— Task prompt —
Find each line of the entries with the string "Given", please, and copy it.

Data items
········
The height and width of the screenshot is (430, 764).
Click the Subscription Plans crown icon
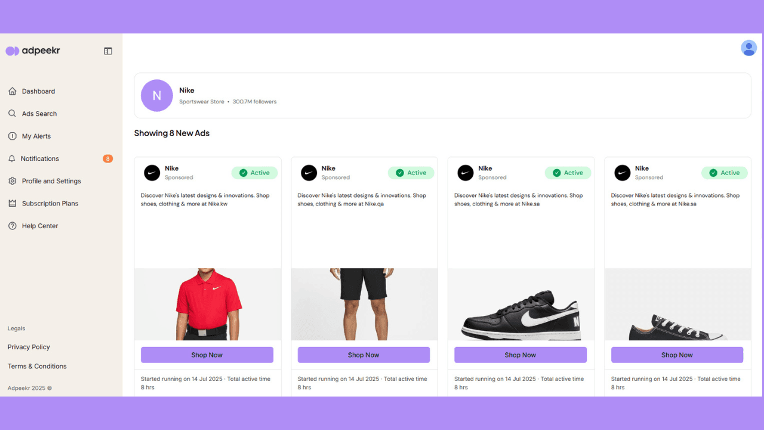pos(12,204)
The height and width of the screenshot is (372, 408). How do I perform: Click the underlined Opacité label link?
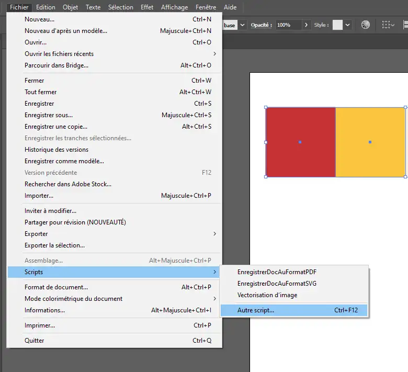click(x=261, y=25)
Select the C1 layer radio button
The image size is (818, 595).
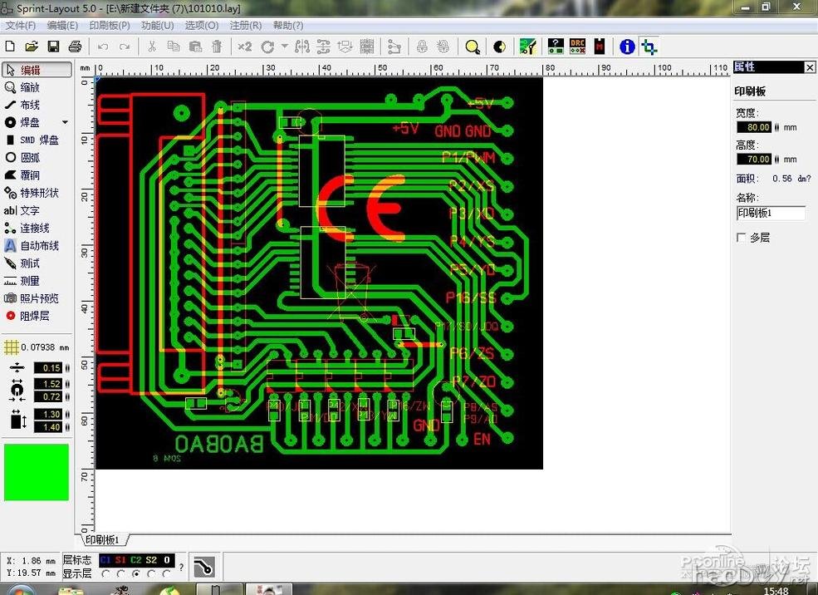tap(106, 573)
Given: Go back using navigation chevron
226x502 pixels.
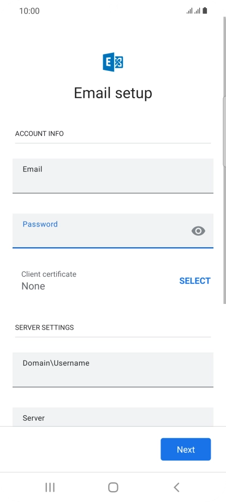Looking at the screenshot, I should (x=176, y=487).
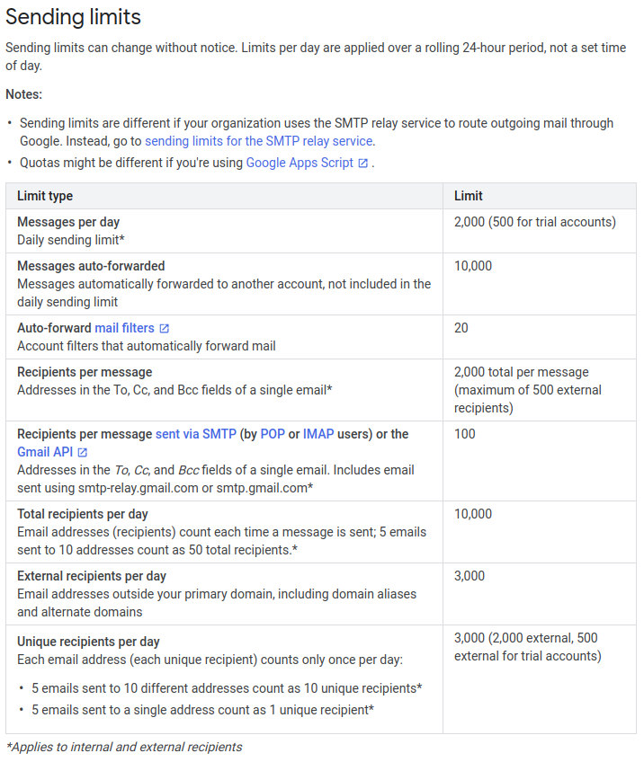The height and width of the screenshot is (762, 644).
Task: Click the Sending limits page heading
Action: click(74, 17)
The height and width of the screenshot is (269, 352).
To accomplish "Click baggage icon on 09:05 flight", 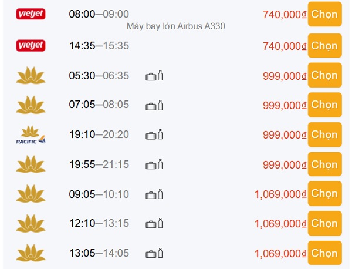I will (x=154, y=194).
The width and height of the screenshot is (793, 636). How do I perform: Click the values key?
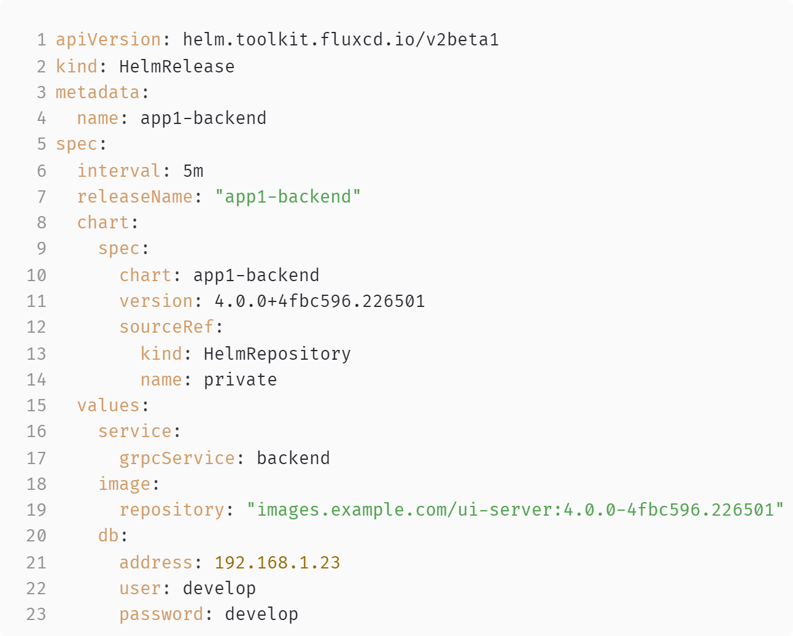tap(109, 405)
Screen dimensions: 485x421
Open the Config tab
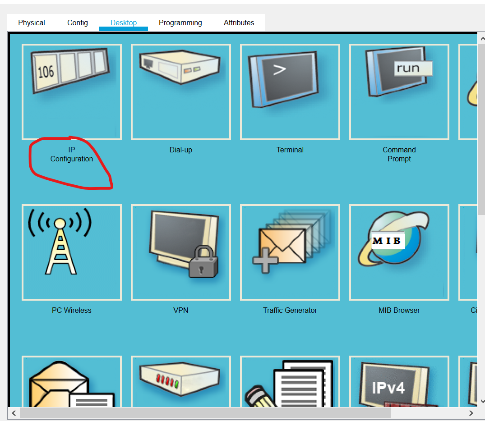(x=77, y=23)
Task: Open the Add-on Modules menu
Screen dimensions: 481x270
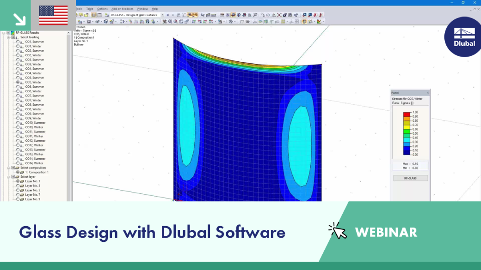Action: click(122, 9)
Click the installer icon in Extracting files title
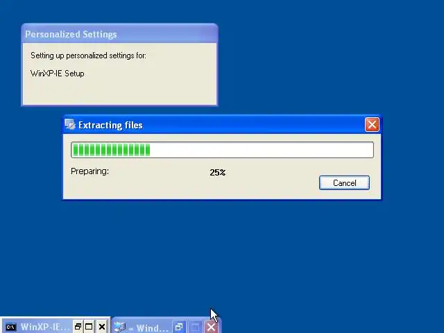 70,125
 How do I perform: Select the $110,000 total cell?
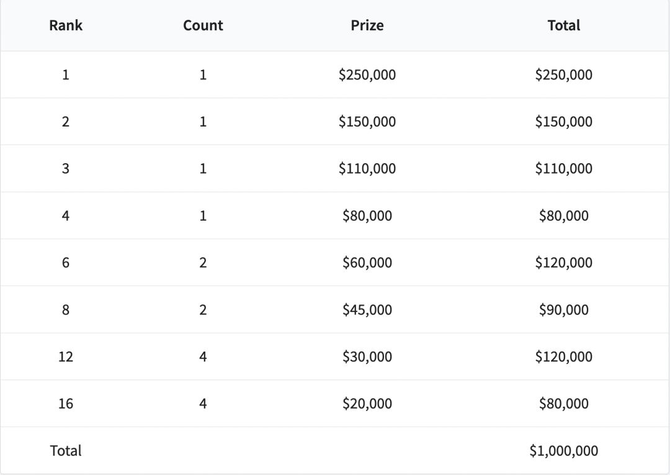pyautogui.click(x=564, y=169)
········
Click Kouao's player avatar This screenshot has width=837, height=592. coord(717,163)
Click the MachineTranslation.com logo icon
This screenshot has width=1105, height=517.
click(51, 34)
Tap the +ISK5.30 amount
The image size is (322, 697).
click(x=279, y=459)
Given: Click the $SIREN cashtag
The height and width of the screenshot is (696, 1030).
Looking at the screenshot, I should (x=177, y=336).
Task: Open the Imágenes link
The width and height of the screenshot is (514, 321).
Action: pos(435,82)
········
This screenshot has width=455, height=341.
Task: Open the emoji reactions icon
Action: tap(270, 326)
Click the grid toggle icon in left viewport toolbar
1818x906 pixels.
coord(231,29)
········
— Worked solution —
Given: Go back using navigation chevron
Given: Click the $SIREN cashtag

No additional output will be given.